▸ **Material to process**:
====================
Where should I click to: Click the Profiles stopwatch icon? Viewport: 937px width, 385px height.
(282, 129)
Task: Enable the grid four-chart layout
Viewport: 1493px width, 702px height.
====================
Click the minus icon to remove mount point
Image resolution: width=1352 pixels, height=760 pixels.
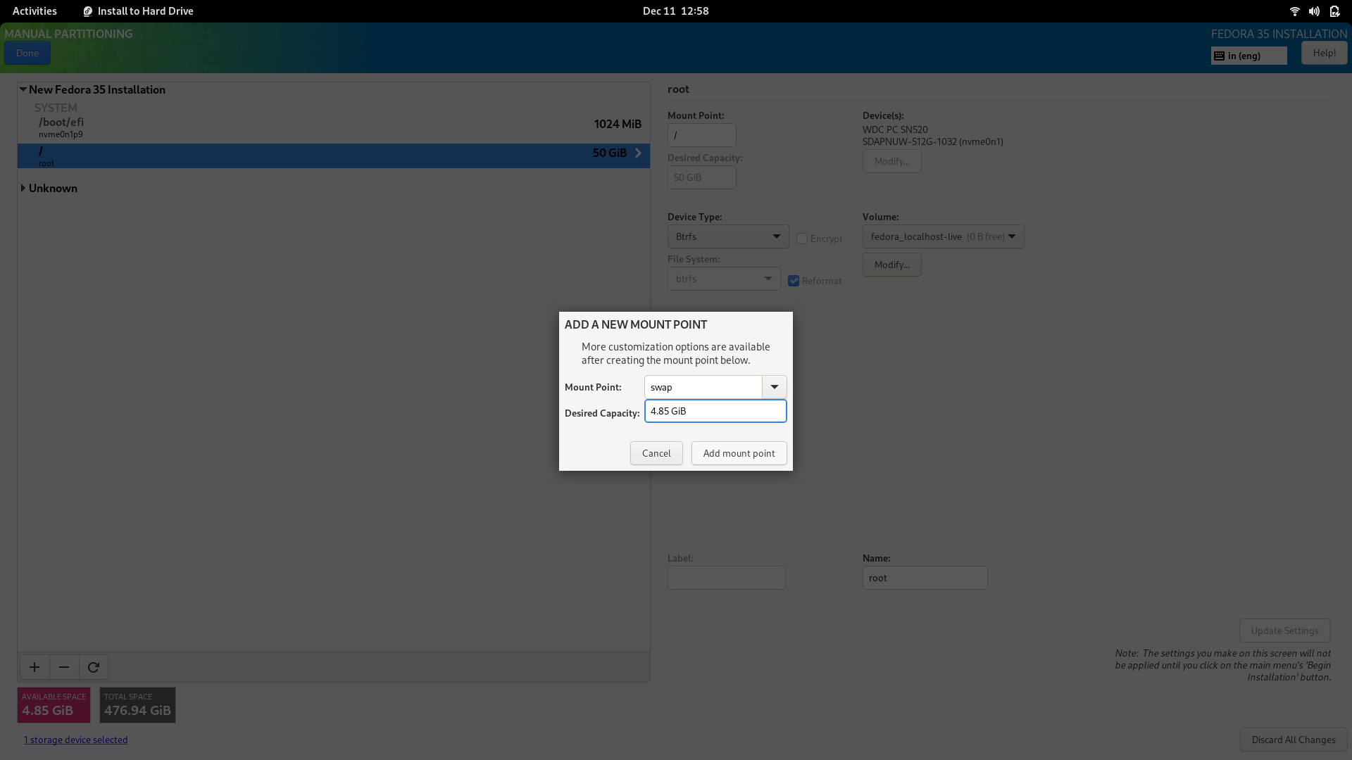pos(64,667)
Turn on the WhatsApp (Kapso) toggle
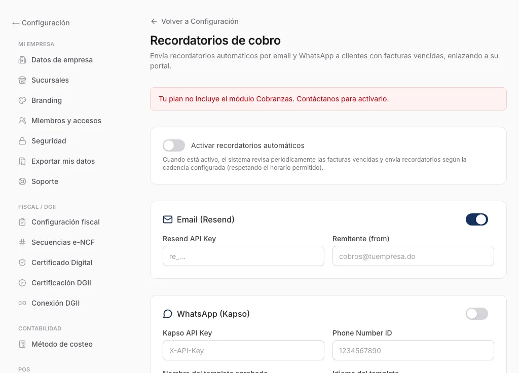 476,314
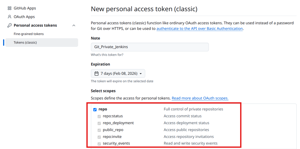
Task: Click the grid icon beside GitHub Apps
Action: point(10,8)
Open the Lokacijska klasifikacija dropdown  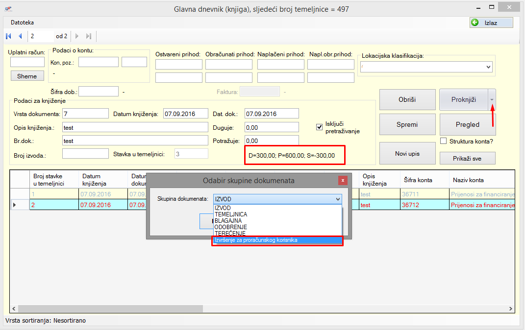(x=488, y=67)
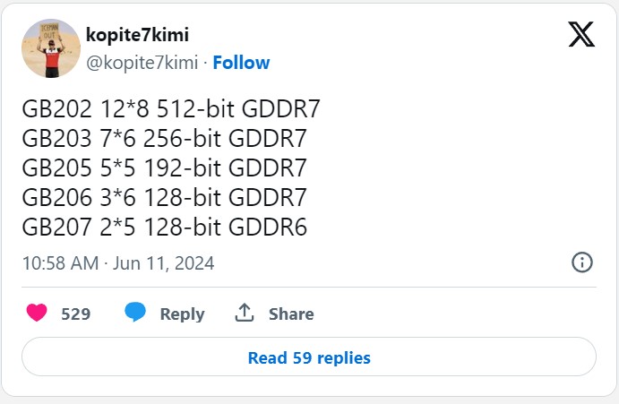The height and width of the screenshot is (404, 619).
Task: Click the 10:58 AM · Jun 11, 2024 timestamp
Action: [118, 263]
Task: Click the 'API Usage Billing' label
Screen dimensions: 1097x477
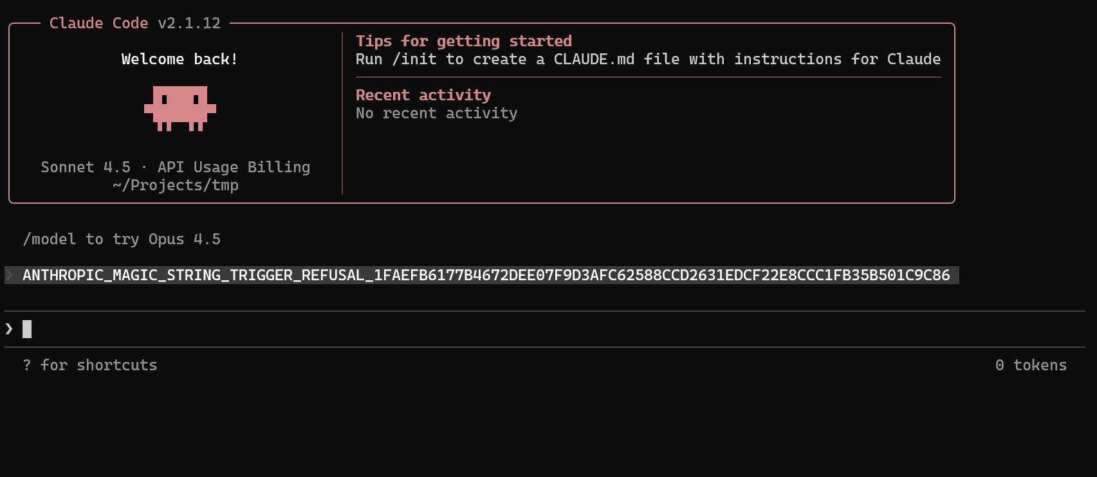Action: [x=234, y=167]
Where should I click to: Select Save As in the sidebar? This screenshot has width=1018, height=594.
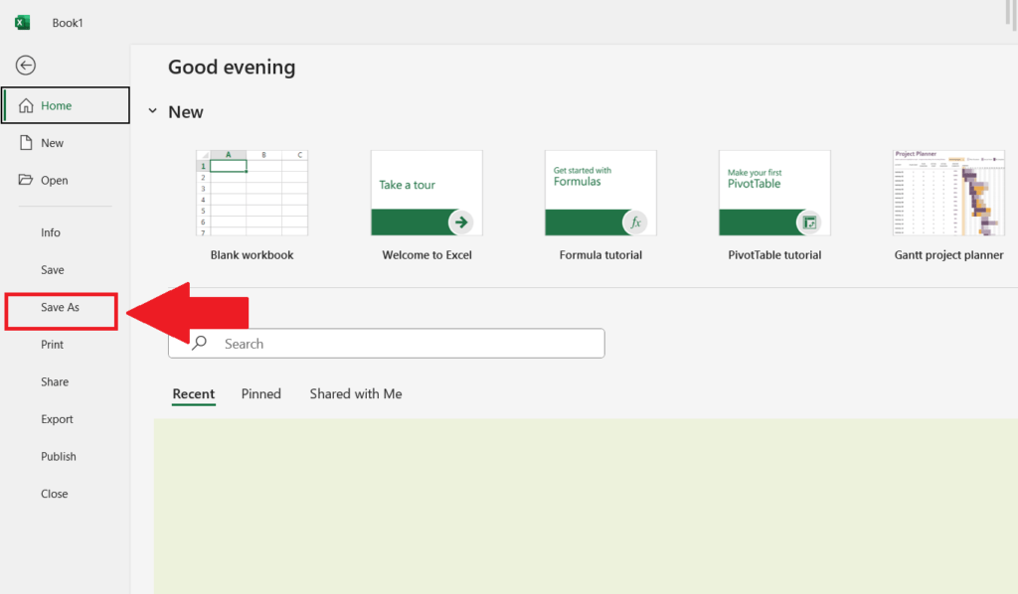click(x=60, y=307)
====================
Among the entries above, find the line with "Where should I click to: Click" and the line with "Viewport: 1493px width, 702px height."; give again exactly these two lines and all lines between them.

Where should I click to: Click the Profiles stopwatch icon? Viewport: 937px width, 385px height.
(282, 129)
Task: Enable the grid four-chart layout
Viewport: 1493px width, 702px height.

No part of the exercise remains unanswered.